===== Records shown =====
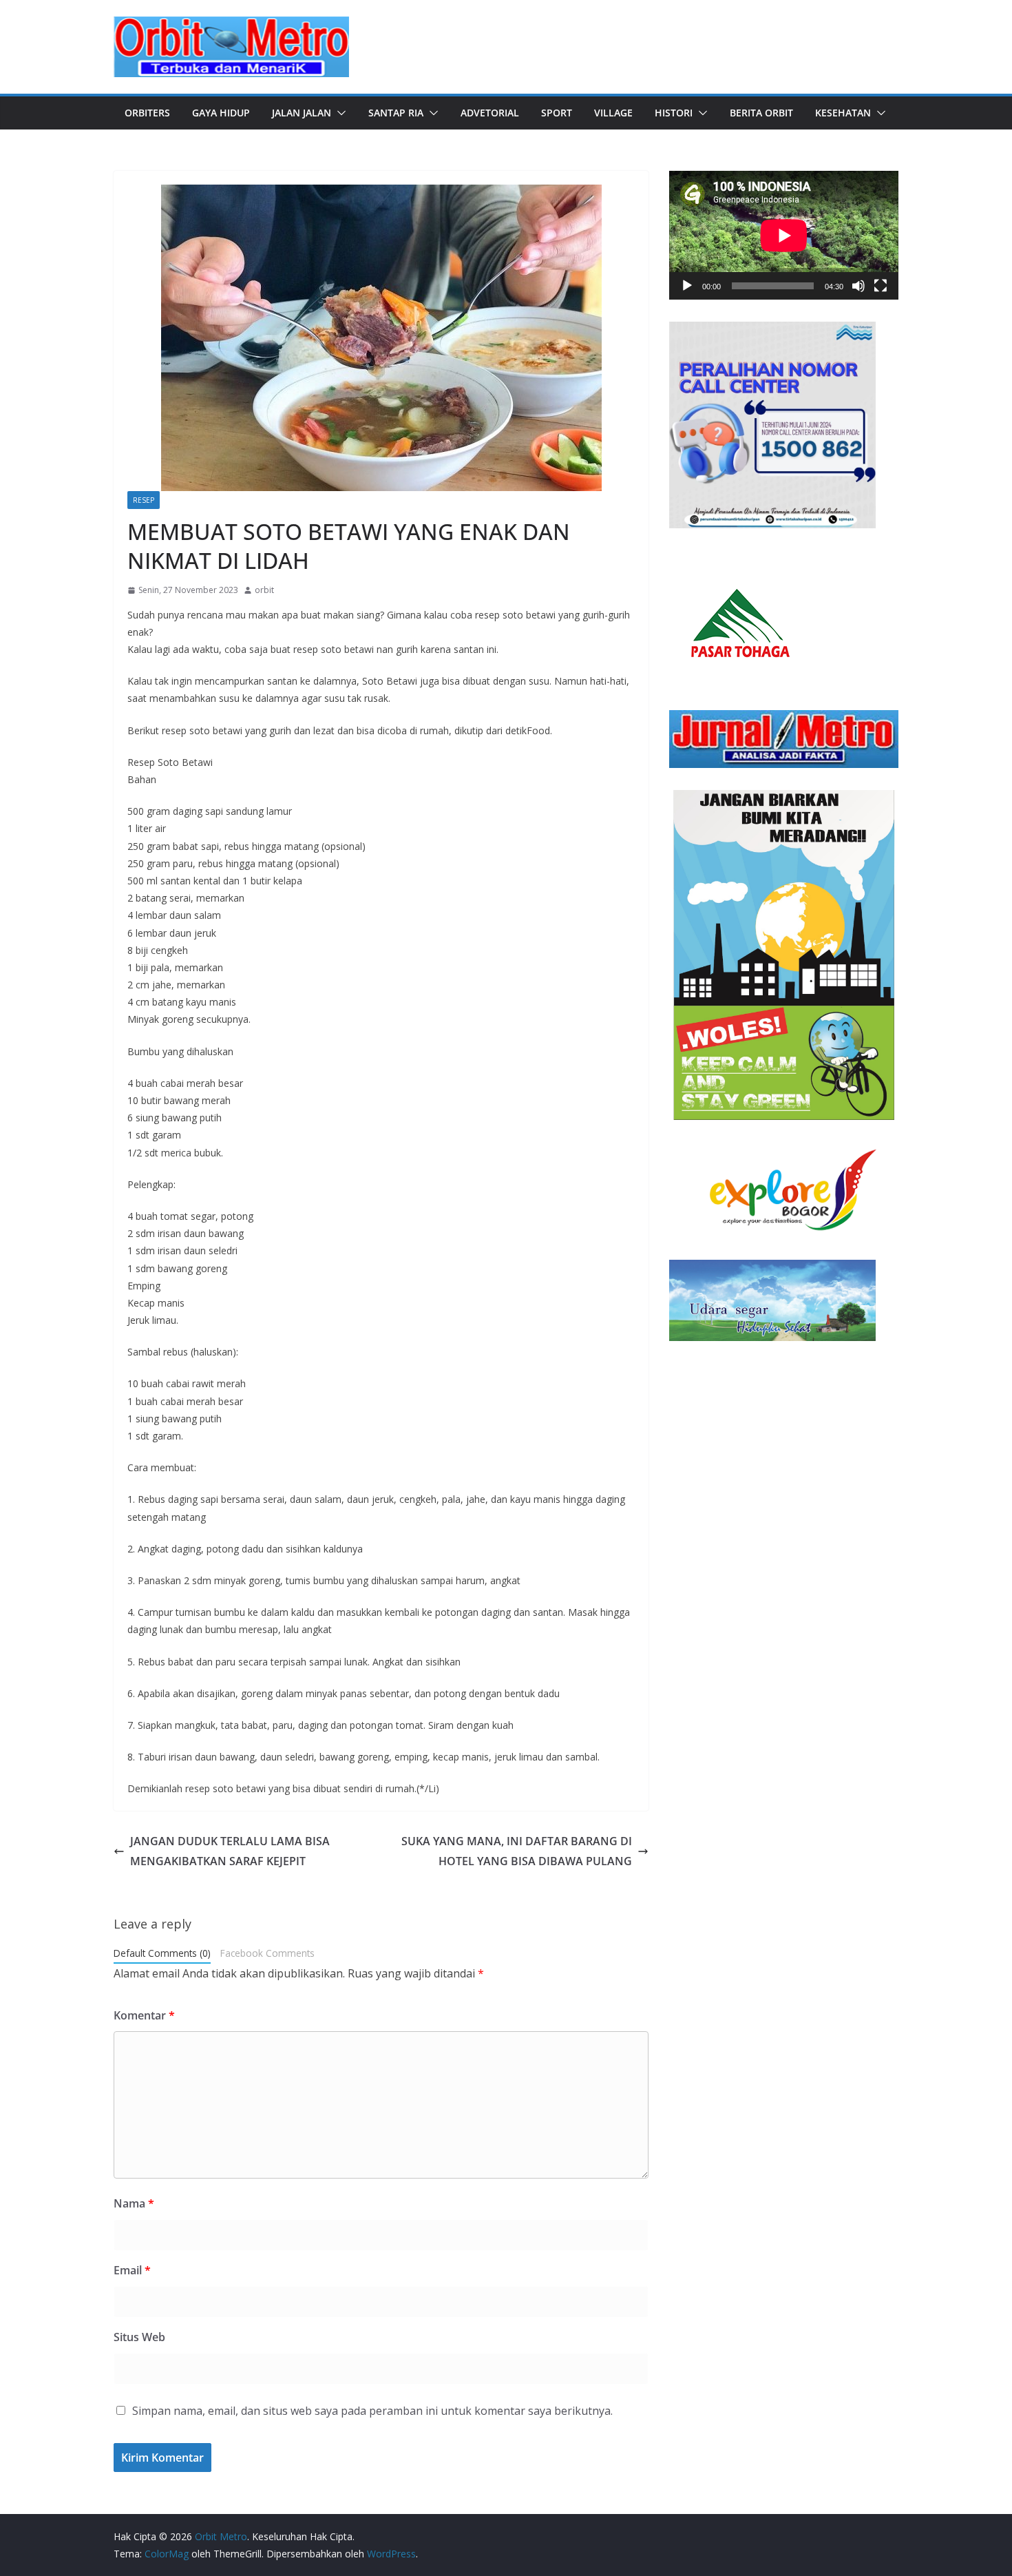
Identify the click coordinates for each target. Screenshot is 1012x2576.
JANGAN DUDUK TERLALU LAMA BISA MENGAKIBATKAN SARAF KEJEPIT (230, 1851)
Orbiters (147, 112)
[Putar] (687, 286)
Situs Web (139, 2337)
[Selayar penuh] (880, 286)
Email (132, 2270)
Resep (143, 500)
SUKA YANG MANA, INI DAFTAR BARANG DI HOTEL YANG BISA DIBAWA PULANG (516, 1851)
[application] (783, 235)
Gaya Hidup (221, 112)
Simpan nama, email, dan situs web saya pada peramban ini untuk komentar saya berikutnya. (372, 2410)
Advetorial (490, 112)
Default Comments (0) (162, 1953)
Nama (134, 2203)
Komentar (144, 2015)
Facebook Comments (267, 1953)
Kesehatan (843, 112)
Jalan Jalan (301, 112)
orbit (264, 590)
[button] (338, 113)
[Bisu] (858, 286)
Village (613, 112)
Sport (556, 112)
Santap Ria (395, 112)
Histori (674, 112)
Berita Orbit (761, 112)
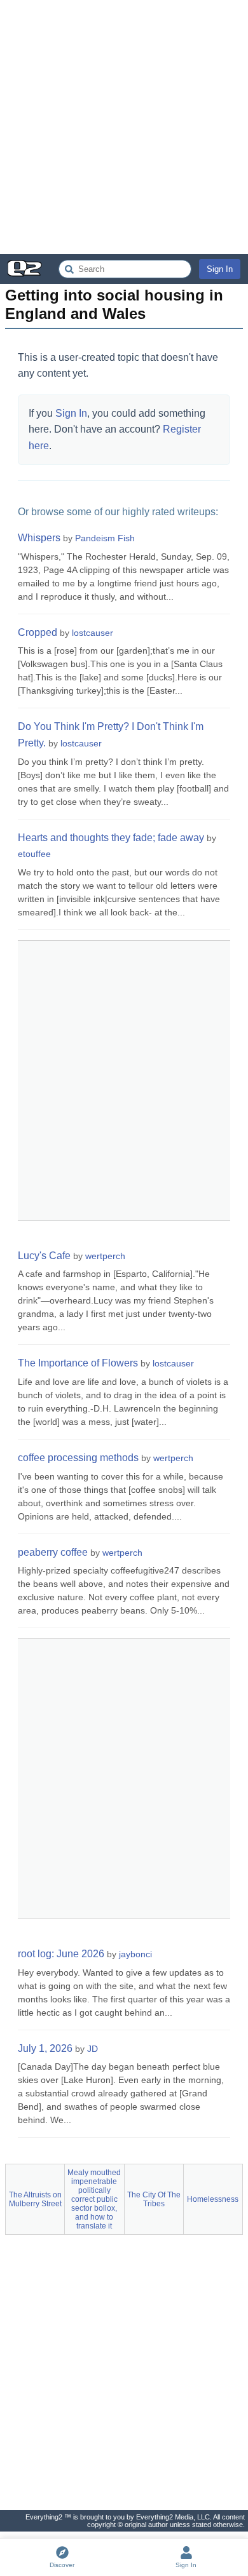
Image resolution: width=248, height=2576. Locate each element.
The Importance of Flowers (78, 1363)
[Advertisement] (124, 127)
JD (92, 2049)
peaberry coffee (53, 1552)
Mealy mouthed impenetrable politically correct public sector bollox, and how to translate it (94, 2199)
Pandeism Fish (105, 538)
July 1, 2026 (45, 2048)
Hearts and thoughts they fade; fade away (111, 837)
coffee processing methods (78, 1457)
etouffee (34, 854)
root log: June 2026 (61, 1953)
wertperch (105, 1256)
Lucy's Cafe (44, 1255)
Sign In (220, 269)
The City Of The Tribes (154, 2199)
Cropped (37, 632)
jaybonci (135, 1954)
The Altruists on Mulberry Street (35, 2199)
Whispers (39, 537)
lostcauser (92, 633)
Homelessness (212, 2199)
=====
** What is expected **
All lines from the start of the entries through the one with "Resep (143, 500)" are to be output exactly; omit the pictures.

** Answer section **
Identify the click coordinates for each target. Screenshot is 1012x2576.
JANGAN DUDUK TERLALU LAMA BISA MENGAKIBATKAN SARAF KEJEPIT (230, 1851)
Orbiters (147, 112)
[Putar] (687, 286)
Situs Web (139, 2337)
[Selayar penuh] (880, 286)
Email (132, 2270)
Resep (143, 500)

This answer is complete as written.